This was published under the 2010 to 2015 Conservative and Liberal Democrat coalition government
From the Prime Minister's spokesperson on: Japan, Libya and Civil Service.
Cabinet: Japan and Libya
The Prime Minister’s Spokesman (PMS) said that Cabinet had met this morning and discussed the situation in Japan, and the ongoing situation in Libya and the Middle East. The Foreign Secretary was not in attendance as he was at the G8 meeting so the Foreign Minister, Jeremy Browne and the Chief Scientific Adviser, Sir John Beddington led the discussion on Japan. They discussed what was happening with the nuclear reactors at Fukushima and John Beddington set out his scientific advice to Cabinet, which was what we were basing our travel advice on. He made clear that the measures taken by the Japanese authorities were proportionate.
There was also an update from Jeremy Browne on the consular efforts in Japan. We had been posting additional staff into Japan to help.
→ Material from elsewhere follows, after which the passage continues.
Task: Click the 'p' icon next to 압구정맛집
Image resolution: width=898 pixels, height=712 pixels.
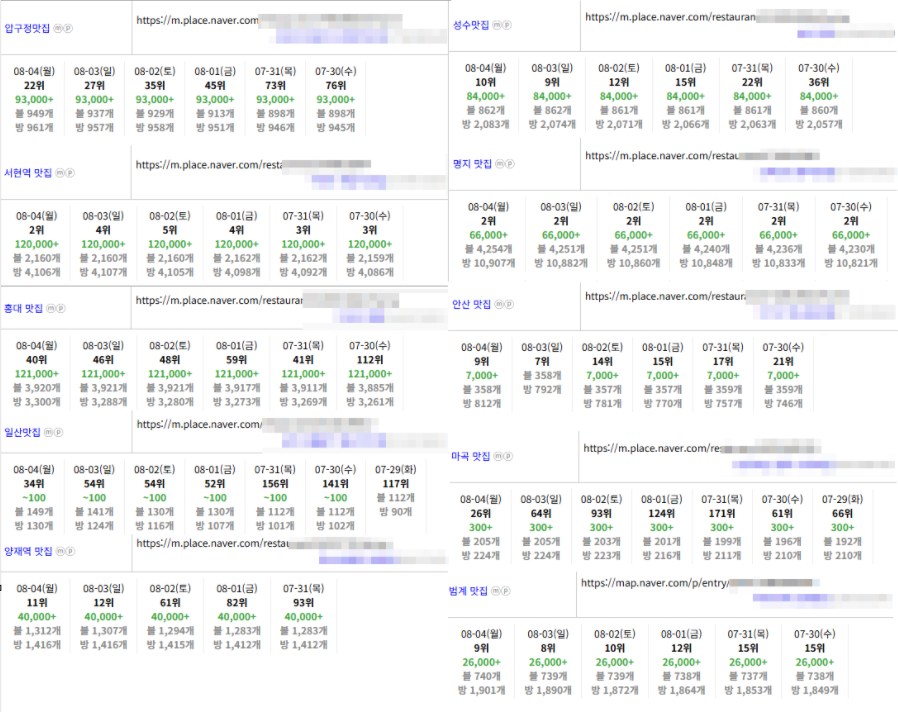Action: (68, 29)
The whole Cabinet wanted to put on record its thanks for the work that embassy staff were doing under difficult circumstances, and the work that the search and rescue team had been doing.
The Prime Minister updated Cabinet on the latest situation in Libya and the Middle East.
Asked if there were any details regarding British citizens in Japan, the PMS said that there were some figures about how many Brits we believed were normally in Japan, which was around 17,000. In terms of assessing how many of those people could have been affected it became more difficult. We were getting information from relatives about people they thought could be in affected areas. It was an evolving picture, and the work being undertaken by the Foreign Office was painstaking. Due to the nature of this work we would not be providing numbers on a daily basis. There had been massive devastation and trying to establish whether or not a certain person was in an affected region was a lengthy process.
Asked if there were any confirmed British deaths, the PMS said no.
Asked how many relatives had contacted the Government, the PMS said that this was also hard to say with any degree of certainty. We had received about 5,000 calls through our helpline, but many people who called were doing so to find out about travel restrictions.
Asked if there had been any discussion at Cabinet about the UK’s nuclear policy, the PMS said that the Energy Secretary had commissioned a report on whether there were any lessons for us to learn.
Asked if the Energy Secretary had said anything at Cabinet about the situation in Japan, the PMS said that the Energy Secretary briefed Cabinet on the situation at Fukushima and how it was different to Chernobyl.
Asked what Sir John Beddington’s advice was, the PMS said that he considered the current action being taken by the Japanese authorities to be appropriate and proportionate.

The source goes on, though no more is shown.